## Exercise text
+++

Religions include Roman Catholic 43.5%, Protestant and other Christian 36%, Muslim 10%, animist 3.3%, other 6%, and none 1.2% (2020 figures).

Languages include French (official since colonial rule), Fang, Myene, the Teke group, Punu, and Njebi.

According to research conducted in 2011 at the University of Western Cape:

It has been noted that French is increasingly be-coming the mother tongue and the initial language of the younger generations in urban Gabon (Pambou, 1998:147; Ndinga-Koumba-Binza, 2005a:72 & 2005b:141; Idiata, 2008:85; cf. Blanchon, 1994). In fact, studies by Ntong Amvame (1984), Bouché (1998), Mbondzi (1998), Ompoussa (1998), Itembo (1999) and Mouloungui Nguimbyt (2002) have shown that pupils of various ages and grades at schools learn French more efficiently than any other Gabonese language. Idiata (2008:200 & 2009:126) has also noted that some pupils do not speak any of the Gabonese native languages at all. One of the reasons for this phenomenon (i.e. French being the mother tongue of younger generations) is cross-ethnic marriages.

In fact, many couples of mixed ethnicity prefer French rather than Gabonese native languages as the code for better communication within the family. Children from a family of this kind have no choice but to acquire French as their first language. The children learn the language at home from the parents before they even get to school, therefore lessening the chances of learning any of the Gabonese native languages.

This urbanisation is also to be considered as a cause for French being the initial language of Gabonese younger generations. In fact, “in certain urban contexts there is a large degree of learning by contact at an early age” (Lafage, 1993:216).

+++

## Entries provided
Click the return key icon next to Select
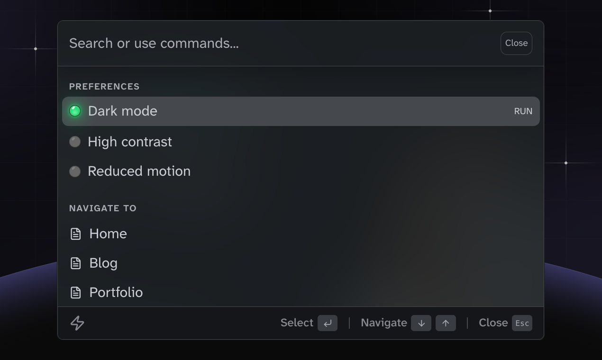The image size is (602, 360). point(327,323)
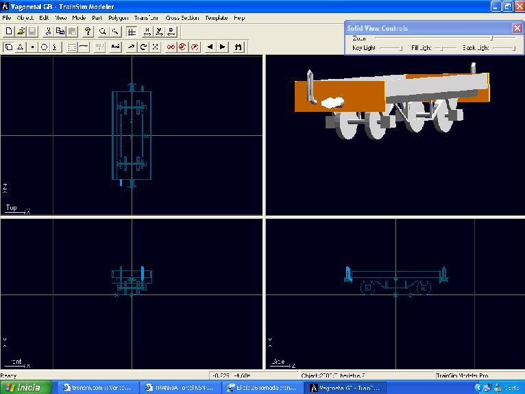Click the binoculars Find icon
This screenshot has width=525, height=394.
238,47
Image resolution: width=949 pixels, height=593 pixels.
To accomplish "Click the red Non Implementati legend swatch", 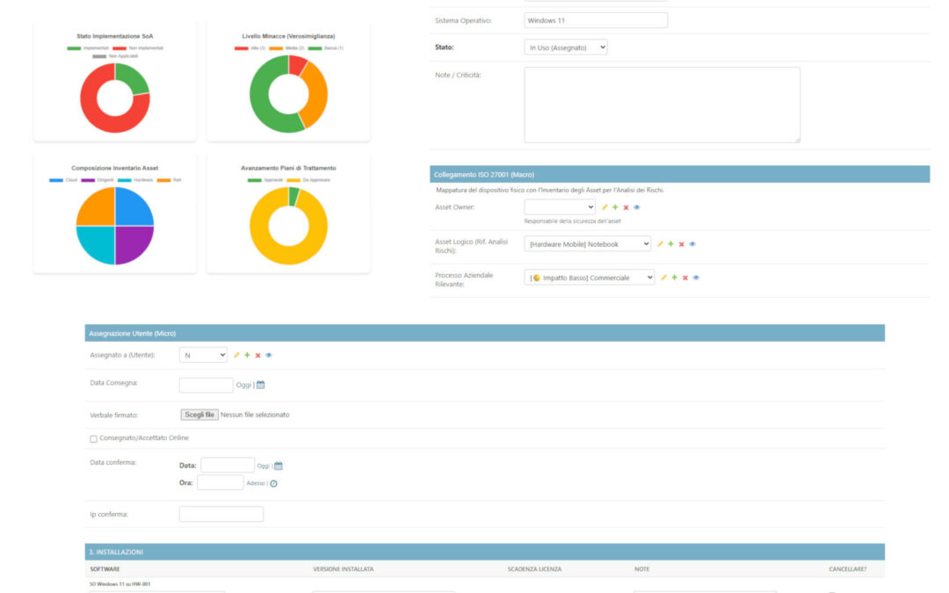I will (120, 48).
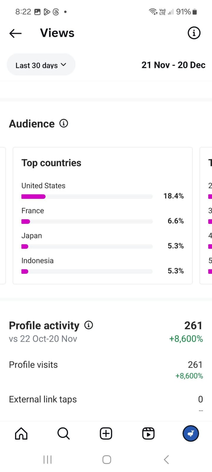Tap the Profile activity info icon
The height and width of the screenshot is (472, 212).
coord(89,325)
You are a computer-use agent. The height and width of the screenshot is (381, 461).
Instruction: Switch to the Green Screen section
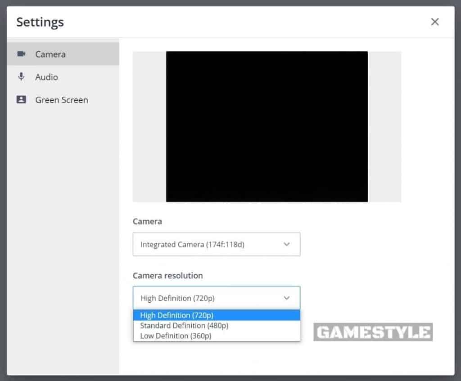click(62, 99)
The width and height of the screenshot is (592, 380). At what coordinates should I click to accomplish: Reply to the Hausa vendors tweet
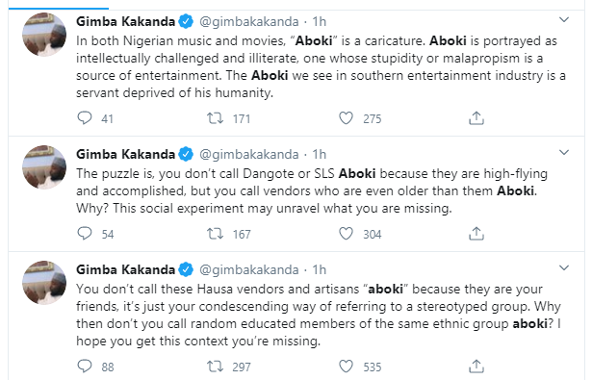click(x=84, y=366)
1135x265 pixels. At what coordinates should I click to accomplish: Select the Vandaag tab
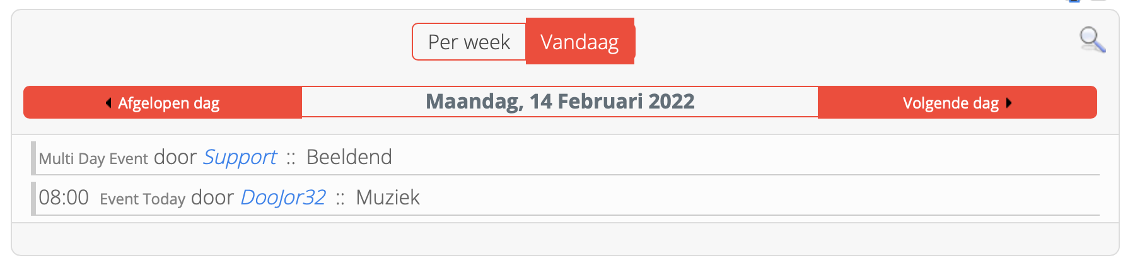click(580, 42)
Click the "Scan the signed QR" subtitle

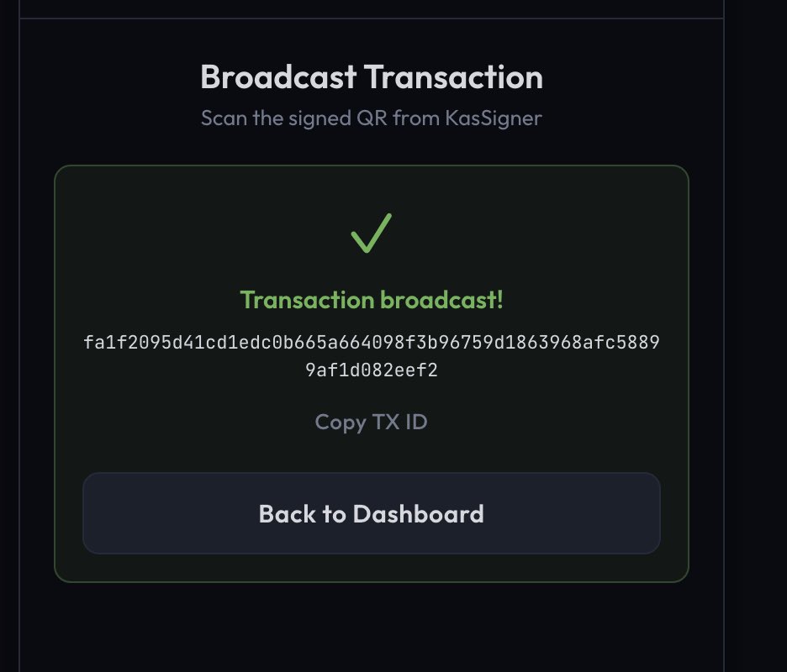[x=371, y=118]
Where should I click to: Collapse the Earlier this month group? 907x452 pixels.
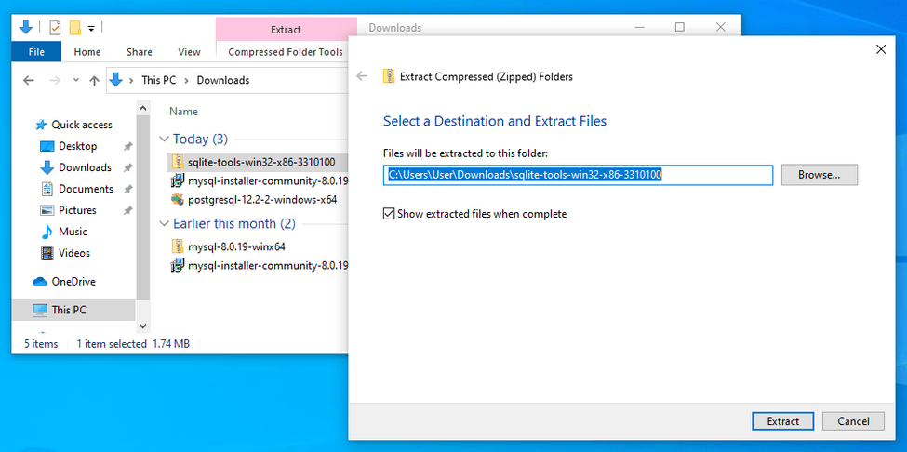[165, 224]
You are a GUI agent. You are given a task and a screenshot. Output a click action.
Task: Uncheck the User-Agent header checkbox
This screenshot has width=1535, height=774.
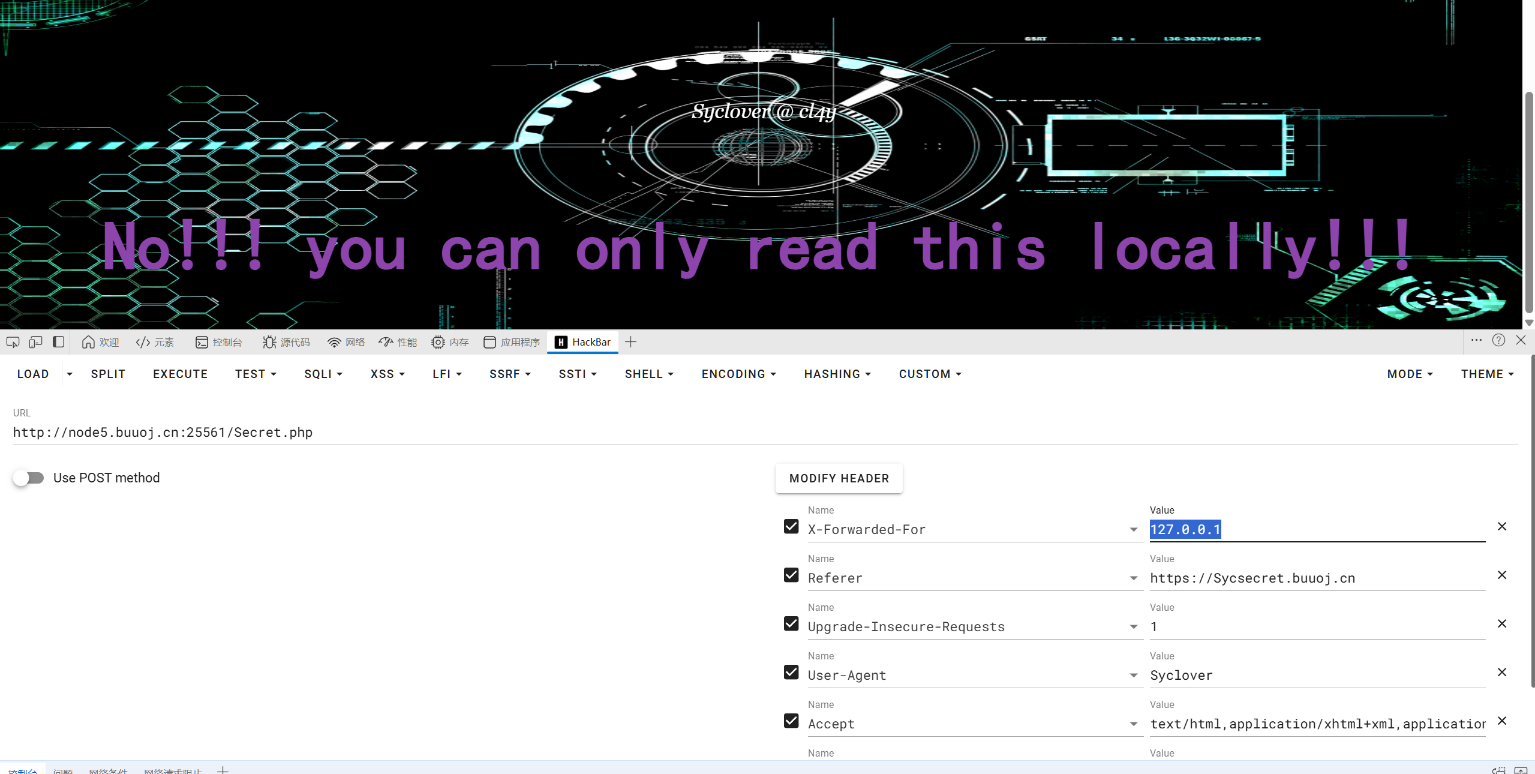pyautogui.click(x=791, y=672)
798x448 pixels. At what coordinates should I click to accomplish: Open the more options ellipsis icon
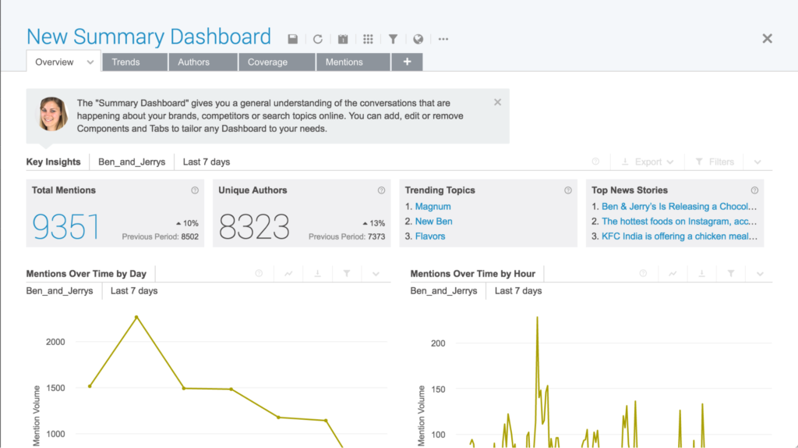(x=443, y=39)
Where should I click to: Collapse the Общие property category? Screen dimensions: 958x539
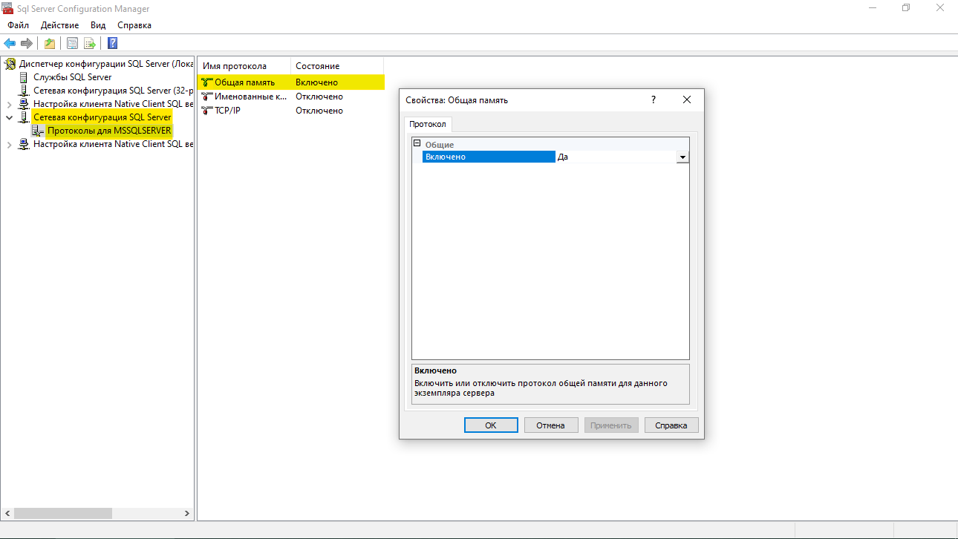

+++

## Work instructions
1. In the passage on religion and language in Gabon, what percentage of the population is Muslim?
2. Copy out the passage on religion and language in Gabon from "It has been" to "is cross-ethnic marriages.".
The data are separate material from the passage on religion and language in Gabon.

## Results of the exercise
1. 10% (2020 figures).

2.
It has been noted that French is increasingly be-coming the mother tongue and the initial language of the younger generations in urban Gabon (Pambou, 1998:147; Ndinga-Koumba-Binza, 2005a:72 & 2005b:141; Idiata, 2008:85; cf. Blanchon, 1994). In fact, studies by Ntong Amvame (1984), Bouché (1998), Mbondzi (1998), Ompoussa (1998), Itembo (1999) and Mouloungui Nguimbyt (2002) have shown that pupils of various ages and grades at schools learn French more efficiently than any other Gabonese language. Idiata (2008:200 & 2009:126) has also noted that some pupils do not speak any of the Gabonese native languages at all. One of the reasons for this phenomenon (i.e. French being the mother tongue of younger generations) is cross-ethnic marriages.